Aeromedical transfer of mental health patients in Western Australia

So you are working a locum in remote Western Australia and have a mental health patient requiring aeromedical transfer to a tertiary level psychiatric hospital. What are the issues you need to consider?

  1. Be prepared for a delay in transfer – its unlikely there will be an available aircraft and crew waiting just for your request. Most likely it will be placed on a triage waiting list . The transfer request doesnt solve the acute mental health condition. It may in fact worsen it. You will need to regularly reassess your patient and provide ongoing care. That may mean at some point during the wait, the patient may no longer need to be transferred in fact. For example, an acute intoxication may resolve and the person is better and not needing higher level care. RFDS flights at night time for acute mental health patients tend to be avoided with aviation citing that its more difficult to undertake an emergency landing at night in case of acute agitation worsening in flight. I thought thats why they have a doctor and nurse on board and often a police escort as per the mental health laws? It is not uncommon for delays to stretch over 1-2 days. Here is one account from Kalgoorlie. Another from Port Hedland from 2007 no less ( refer pg 70)

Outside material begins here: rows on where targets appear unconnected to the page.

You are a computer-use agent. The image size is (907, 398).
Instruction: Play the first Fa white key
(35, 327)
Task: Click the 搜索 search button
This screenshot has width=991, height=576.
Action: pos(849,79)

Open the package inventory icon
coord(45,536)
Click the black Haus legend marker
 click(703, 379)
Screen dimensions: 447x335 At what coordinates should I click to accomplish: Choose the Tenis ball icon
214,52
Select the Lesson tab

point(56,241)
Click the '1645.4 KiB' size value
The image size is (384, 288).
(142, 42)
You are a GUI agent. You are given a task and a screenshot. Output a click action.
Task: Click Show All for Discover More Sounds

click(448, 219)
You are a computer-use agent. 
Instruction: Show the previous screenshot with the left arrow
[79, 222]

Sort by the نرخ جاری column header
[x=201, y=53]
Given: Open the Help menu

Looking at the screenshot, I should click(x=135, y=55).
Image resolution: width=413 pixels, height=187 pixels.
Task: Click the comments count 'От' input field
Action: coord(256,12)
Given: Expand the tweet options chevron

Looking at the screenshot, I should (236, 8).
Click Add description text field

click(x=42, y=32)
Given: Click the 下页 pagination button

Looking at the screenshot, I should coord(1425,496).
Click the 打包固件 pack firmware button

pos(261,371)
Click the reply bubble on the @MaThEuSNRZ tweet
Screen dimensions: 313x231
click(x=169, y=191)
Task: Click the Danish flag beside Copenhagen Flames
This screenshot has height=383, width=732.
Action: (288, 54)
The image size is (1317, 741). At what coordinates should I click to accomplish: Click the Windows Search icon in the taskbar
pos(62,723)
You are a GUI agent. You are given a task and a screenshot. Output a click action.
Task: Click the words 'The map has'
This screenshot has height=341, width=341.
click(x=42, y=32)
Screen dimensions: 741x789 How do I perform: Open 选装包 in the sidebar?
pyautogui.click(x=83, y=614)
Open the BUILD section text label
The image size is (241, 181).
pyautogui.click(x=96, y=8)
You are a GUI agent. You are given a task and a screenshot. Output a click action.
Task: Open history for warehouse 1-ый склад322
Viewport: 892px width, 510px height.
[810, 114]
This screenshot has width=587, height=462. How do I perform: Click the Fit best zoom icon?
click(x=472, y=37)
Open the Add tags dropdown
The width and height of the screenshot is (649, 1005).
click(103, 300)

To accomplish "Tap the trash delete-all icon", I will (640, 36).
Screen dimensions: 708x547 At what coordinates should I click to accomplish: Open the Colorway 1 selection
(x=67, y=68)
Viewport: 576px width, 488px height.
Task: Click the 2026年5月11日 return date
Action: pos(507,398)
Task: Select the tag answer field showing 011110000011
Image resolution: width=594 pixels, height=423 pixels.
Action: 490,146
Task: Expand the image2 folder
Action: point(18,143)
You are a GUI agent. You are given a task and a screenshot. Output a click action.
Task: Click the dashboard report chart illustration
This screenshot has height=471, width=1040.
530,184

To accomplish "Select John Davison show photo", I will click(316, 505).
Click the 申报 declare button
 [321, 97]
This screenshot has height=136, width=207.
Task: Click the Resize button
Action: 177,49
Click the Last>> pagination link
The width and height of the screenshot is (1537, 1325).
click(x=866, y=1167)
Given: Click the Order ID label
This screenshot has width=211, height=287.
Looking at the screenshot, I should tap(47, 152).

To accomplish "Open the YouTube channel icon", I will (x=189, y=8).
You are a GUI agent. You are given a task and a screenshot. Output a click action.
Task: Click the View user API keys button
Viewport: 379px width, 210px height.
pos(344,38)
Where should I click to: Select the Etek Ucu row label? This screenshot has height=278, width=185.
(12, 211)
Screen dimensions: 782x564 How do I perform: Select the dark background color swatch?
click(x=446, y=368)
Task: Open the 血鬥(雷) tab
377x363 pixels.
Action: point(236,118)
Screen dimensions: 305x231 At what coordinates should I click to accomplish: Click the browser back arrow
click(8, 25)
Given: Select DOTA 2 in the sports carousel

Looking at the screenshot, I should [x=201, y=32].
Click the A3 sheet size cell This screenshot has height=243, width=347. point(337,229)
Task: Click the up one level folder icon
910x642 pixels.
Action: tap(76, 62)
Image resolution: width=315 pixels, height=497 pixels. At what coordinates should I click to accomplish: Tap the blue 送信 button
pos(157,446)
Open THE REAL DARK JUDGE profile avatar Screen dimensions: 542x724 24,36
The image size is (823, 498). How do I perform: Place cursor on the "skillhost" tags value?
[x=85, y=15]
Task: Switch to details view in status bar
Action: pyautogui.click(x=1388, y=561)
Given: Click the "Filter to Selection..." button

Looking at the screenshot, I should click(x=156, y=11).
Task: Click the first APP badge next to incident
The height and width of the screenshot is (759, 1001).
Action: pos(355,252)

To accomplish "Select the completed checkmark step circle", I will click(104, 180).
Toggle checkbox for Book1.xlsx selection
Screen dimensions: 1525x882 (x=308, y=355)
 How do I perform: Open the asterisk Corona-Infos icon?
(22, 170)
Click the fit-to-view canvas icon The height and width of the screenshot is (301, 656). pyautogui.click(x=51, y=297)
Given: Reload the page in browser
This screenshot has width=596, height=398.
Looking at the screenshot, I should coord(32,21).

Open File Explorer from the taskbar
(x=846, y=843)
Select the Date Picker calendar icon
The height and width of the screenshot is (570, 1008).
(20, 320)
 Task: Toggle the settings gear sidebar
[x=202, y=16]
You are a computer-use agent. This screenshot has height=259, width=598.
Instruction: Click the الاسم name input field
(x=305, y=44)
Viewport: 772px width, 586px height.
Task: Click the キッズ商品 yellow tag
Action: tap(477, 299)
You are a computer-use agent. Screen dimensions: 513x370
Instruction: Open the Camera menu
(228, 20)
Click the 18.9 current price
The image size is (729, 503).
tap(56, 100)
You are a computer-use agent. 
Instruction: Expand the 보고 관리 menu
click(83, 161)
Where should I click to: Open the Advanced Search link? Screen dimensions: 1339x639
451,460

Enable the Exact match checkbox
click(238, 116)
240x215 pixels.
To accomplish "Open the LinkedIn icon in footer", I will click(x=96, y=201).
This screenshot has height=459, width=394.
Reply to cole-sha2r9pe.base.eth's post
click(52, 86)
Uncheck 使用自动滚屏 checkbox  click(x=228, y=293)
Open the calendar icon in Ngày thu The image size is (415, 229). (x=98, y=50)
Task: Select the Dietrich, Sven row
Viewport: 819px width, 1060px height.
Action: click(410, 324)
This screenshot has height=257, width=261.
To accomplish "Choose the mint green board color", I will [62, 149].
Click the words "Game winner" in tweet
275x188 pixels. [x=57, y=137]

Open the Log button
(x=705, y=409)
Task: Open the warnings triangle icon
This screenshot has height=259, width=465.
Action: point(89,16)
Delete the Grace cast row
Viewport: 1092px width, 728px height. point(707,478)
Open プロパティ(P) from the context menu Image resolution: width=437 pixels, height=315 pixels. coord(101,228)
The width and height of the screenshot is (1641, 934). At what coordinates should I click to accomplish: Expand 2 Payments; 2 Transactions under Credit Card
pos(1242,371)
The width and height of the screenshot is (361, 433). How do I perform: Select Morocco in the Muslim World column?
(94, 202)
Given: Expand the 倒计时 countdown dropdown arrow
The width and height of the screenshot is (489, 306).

  2. Find and learn the state policies and guidelines for this situation. There are many and a lot of forms to know and fill. Better to try to learn the process beforehand. Here are some references : Sedation for Mental Health Patients Awaiting Aeromedical TransferGuideline. RFDS WA Clinical Manual ( refer to Chapter 7)
  3. Consider drug withdrawal issues as risk for worsening agitation and try to mitigate for this. Nicotine withdrawal a major risk here so consider a nicotine patch early.
  4. Try to keep patient fasted as much as possible, at least from solids. Aspiration is a real risk if parenteral sedation is used. Obviously if transfer delay is more than 12 hrs then you must reassess situation and the patient. Changing the clinical management plan to one not relying upon parenteral sedation may de-escalate situation and allow for transfer to be cancelled. Oral sedation is far safer option in all situations
  5. If acute suicidality is the major issue to deal with then consider evidence based treatments like ketamine, not as a form of sedation but as a form of rapidly acting antidepressant with proven reduction in acute suicidal ideation. Here Ketamine for the acute treatment of severe suicidal ideation: double blind, randomised placebo controlled trial. Note the major benefit in reduction of suicidal ideation in those with bipolar disorder. THis may help reduce the risk of absconding from hospital and increase safety whilst awaiting aeromedical transfer.
  6. Endotracheal Intubation with general anaesthesia for acute primary mental health condition is a sentinel event and flagged for reporting to Chief Psychiatrist for mandatory review. If you feel it is justified then proceed but carefully document your reasons. If you have oversedated the patient and airway compromise has occurred its better to proceed with intubation and airway security than try to reverse the sedation or allow it to wear off and risk aspiration. Any emergency sedation must have a backup intubation plan with preparations made to do this emergently.
  7. Document consent or lack thereof and attempts to gain it. Document under which law or principle you have acted under for the emergency care of a person who may not be able to give full consent. For example an agitated delirious person who has meningitis is being treated under duty of care for safety ( often referred to as Guardianship principle). A person with known psychotic disorder presenting with acute psychosis may be treated under involuntary section of mental health act for purposes of assessment, treatment and transfer for care.
  8. Adequate staffing is a real issue in remote hospitals and one acutely agitated patient can easily overwhelm the staffing capacity. It can setup a dangerous imperative to try to manage the agitation with overreliance upon sedation and urgent transfer to another hospital. Police assistance may help here but it also may not and also cannot be always relied upon in remote areas where they have staffing issues as well. There are no simple answers here. My advice is to at least be aware of the risk of overreliance on sedation and that knowing that the transfer request doesnt solve anything immediately . You still need to manage the patient. Getting fixated on one strategy of keeping patient sedated and just waiting for the plane to take them away can be a dangerous trap. Trying to resolve the acute agitation state may be your best overall strategy and safer for all.